Flower Butter Cookies (Using Bread Flour & Rice Flour) 牛油小花饼


小时候Angel家里的过年饼都是婆婆和姑姑制作的,从来没花过一分钱买外面卖的年饼。家里制作的年饼有黄梨塔,Kuih BangkitCornflakes 饼,腰豆饼和炸蜜蜂窝,唯独少了那种挤花的传统牛油饼。所以,每次去拜年时我特别留意牛油饼,吃得最多的也是牛油饼。

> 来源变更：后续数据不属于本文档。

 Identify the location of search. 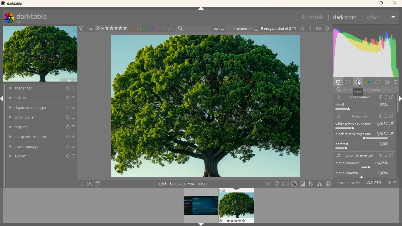
(339, 89).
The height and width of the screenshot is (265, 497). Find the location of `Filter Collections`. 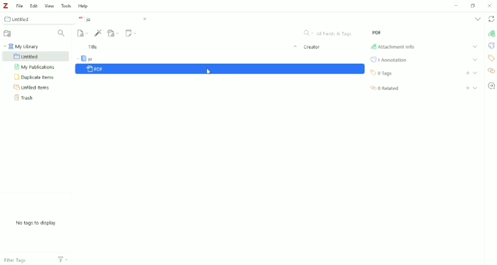

Filter Collections is located at coordinates (63, 34).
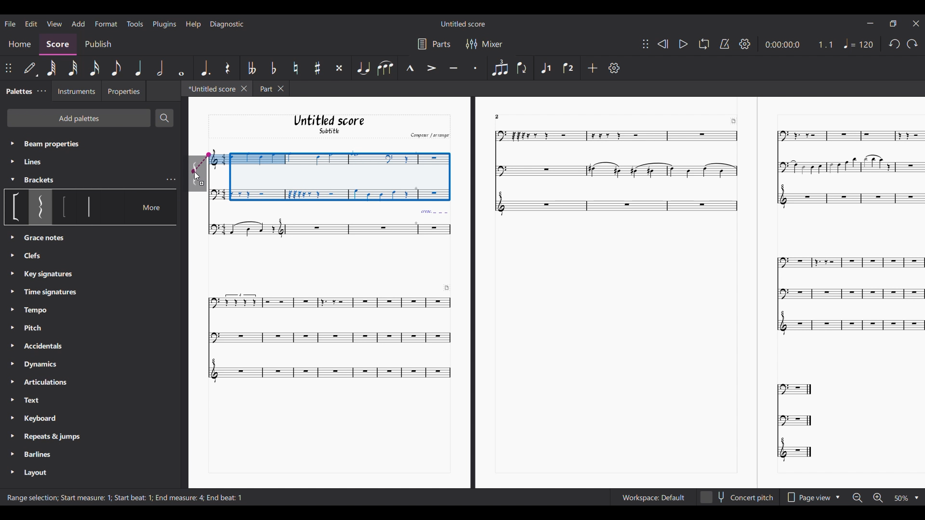 The height and width of the screenshot is (520, 925). What do you see at coordinates (193, 25) in the screenshot?
I see `Help` at bounding box center [193, 25].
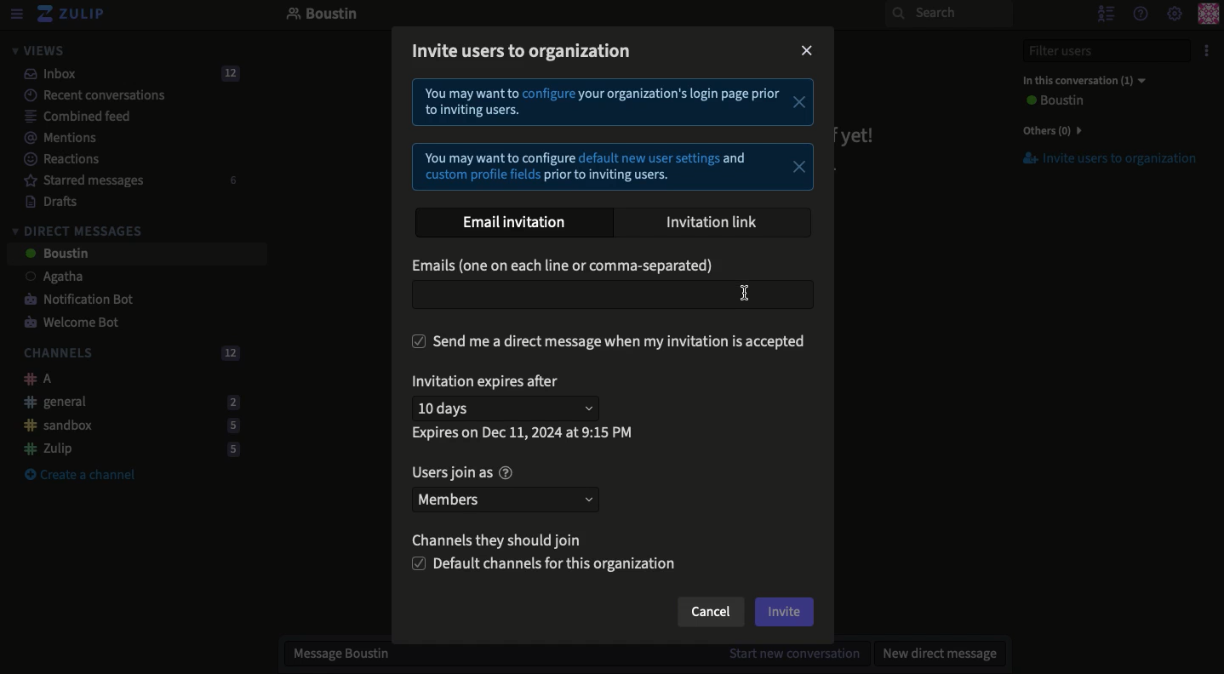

外形上传统牛油饼一定少不了中间那一点红,而且形状一定是挤花的。试做了今年最红的牛油饼(德国酥饼红了好几年了,今年是时候让位了),材料用到了粘米粉。饼干烤好时我隐约可以闻到一股米粉的味道,吃进口里时那霎那我还是感觉到那股不讨喜的味道(我的味蕾和嗅觉是属于比较敏感的)。还好,饼干冷却后那股味道也跟着散去。隔天再尝,我也吃不出那米粉味了。

其实我觉得这个牛油饼不论味道和口感与德国酥饼有九分像,只是轻盈度不及德国酥饼,而且有点粘牙。但是外形上这个牛油饼肯定占上风,因为白白的德国酥饼在华人新年几乎不怎么讨喜。如果和我小时候吃过的传统牛油饼干比起来我觉得味道就不相似了。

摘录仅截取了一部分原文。